We also see risks in a wide range of areas, which may be adjusted in every accounting entity upon its discretion, in keeping with the valid legislation. These include for example the setting of the account schedule of a company, the depreciation plan, the form of valuation of foreign currency assets and liabilities, creation of reserves and adjusting entries, evaluation of stocktaking differences, the setting of natural shrinkage of stock and others. In our experience, most accounting entities use the option

of adjustment, but in many cases, individual procedures are only set orally. Yet, the written form is required not only by legal regulations, but also because by written form, procedures are standardised and the risks of mistakes and losses from disrespecting the procedure are eliminated or can be detected. The written form ensures the existence of a tool for control in case of departure of employees from the company and the arrival of new ones.

Internal corporate guidelines serve the purposes of written form. Their aim is to apply legal regulations by means of corporate rules and procedures to the specific conditions of the respective accounting entity. Active use of the guidelines leads not only to easier orientation of employees in operational activities, but also to readiness of the accounting entity in case of possible internal or external examination (for example by the financial office).
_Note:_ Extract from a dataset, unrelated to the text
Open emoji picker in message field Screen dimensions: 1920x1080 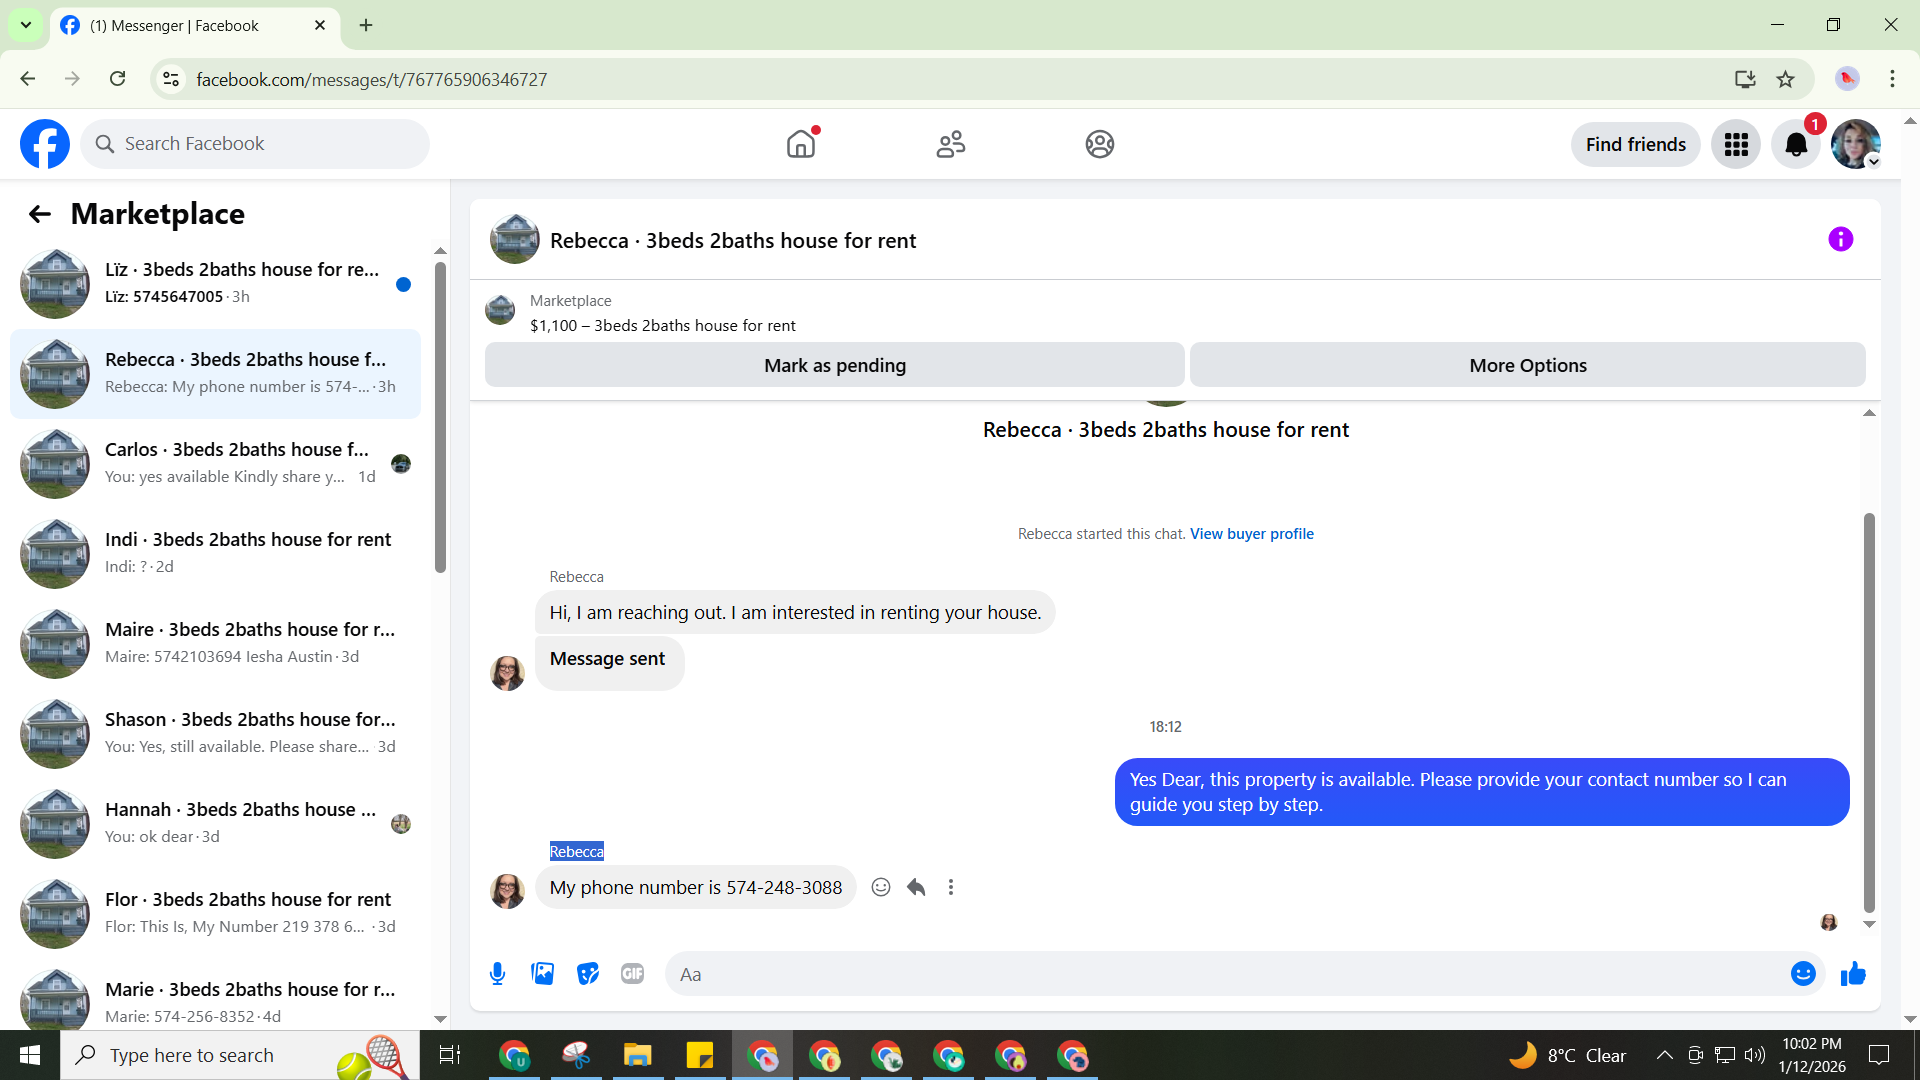pyautogui.click(x=1802, y=974)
As a communication tool, they eliminate potential misunderstandings and ambiguities and help make work more efficient by providing a manual for how to resolve the given situations.

Every company should pay attention to a functioning internal control system and the related creation of internal corporate guidelines, their regular revision and continuous control of compliance with them. Especially in the process of preparation for requirements related to the GDPR, that is the safeguarding of information in the company.